Begitu pula mereka berdalil dengan kaidah al-baraa-ah al-ashliyah (bahwa hukum asal segala sesuatu adalah boleh), selama tidak ada dalil shahih khusus yang melarang. Dan faktanya dalil shahih khusus yang melarang itu tidak ada. Karena menurut pendapat beliau-beliau ini, hadits-hadits yang dijadikan dalil larangan, seperti yang telah disebutkan diatas itu misalnya, adalah dha’if semuanya. Imam Ibnu Hajar berkata: “Menurut Imam Al-Bukhari, tidak ada satu haditspun yang shahih dalam masalah ini”.

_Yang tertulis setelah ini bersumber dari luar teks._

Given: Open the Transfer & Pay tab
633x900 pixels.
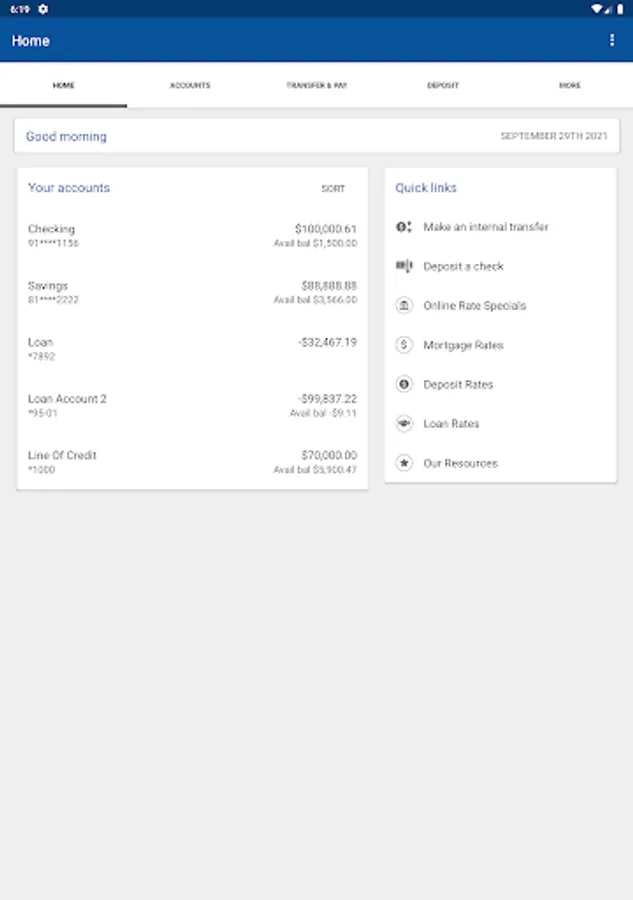Looking at the screenshot, I should coord(317,86).
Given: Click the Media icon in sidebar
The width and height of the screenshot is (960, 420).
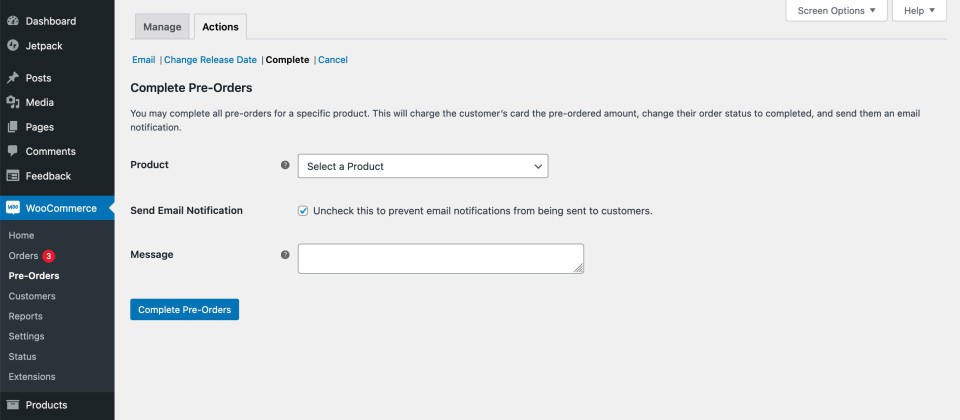Looking at the screenshot, I should pos(13,102).

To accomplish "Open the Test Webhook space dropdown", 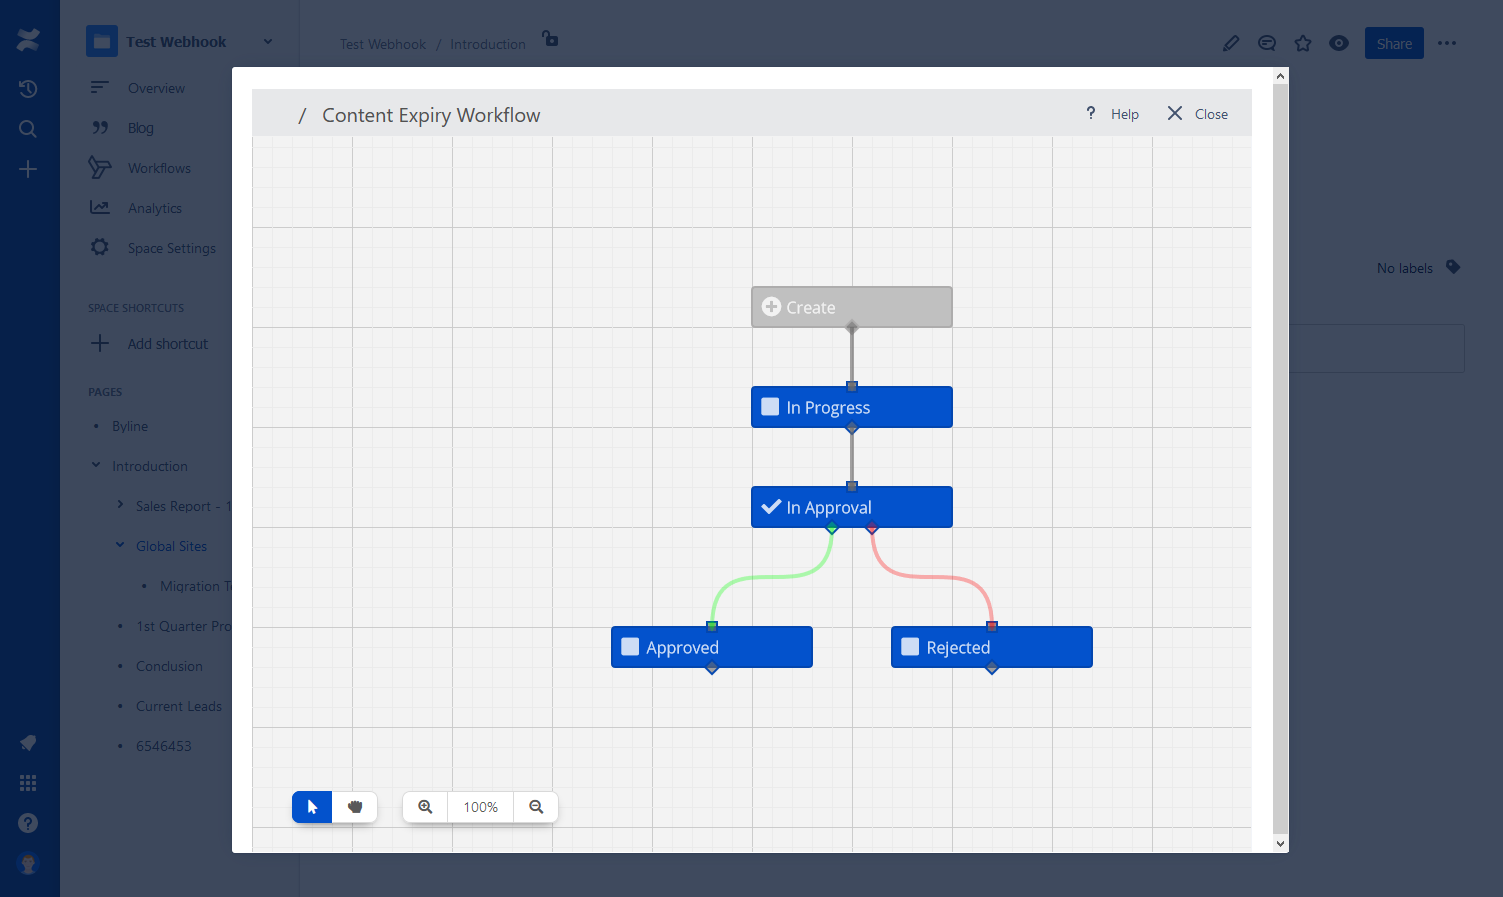I will (x=267, y=41).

Nah dengan mengacu pada pendapat Imam Al-Bukhari, Ath-Thabarani dan lainnya tersebut, serta berdasarkan adanya kebutuhan yang sangat penting, seperti kebutuhan perlindungan diri, penjagaan kondisi rohani, muraja’ah(mengulang) hafalan, belajar-mengajar Al-Qur’an, dan lain-lain, maka boleh dan ditolerir bagi wanita yang sedang berhalangan untuk tetap membaca Al-Qur’an, tapi dengan syarat tidak menyentuh, memegang atau membawa mushaf Al-Qur’an. Melainkan ia bisa membacanya dari hafalannya, atau melalui sarana komputer, laptop, aplikasi al-qur’an di handphone, dan lain-lain. Tentu saja disamping ia harus lebih banyak mendengarkan tilawah Al-Qur’an.


"KARENA AL-QURAN ADALAH KITAB SUCI KITA SUDAH SEHARUSNYA KITA YANG MEMBACANYA HARUS SUCI DARI HADAST BESAR DAN KECIL" bukti rasa Syukur dan penghargaan kepada kitab suci Al-Quran.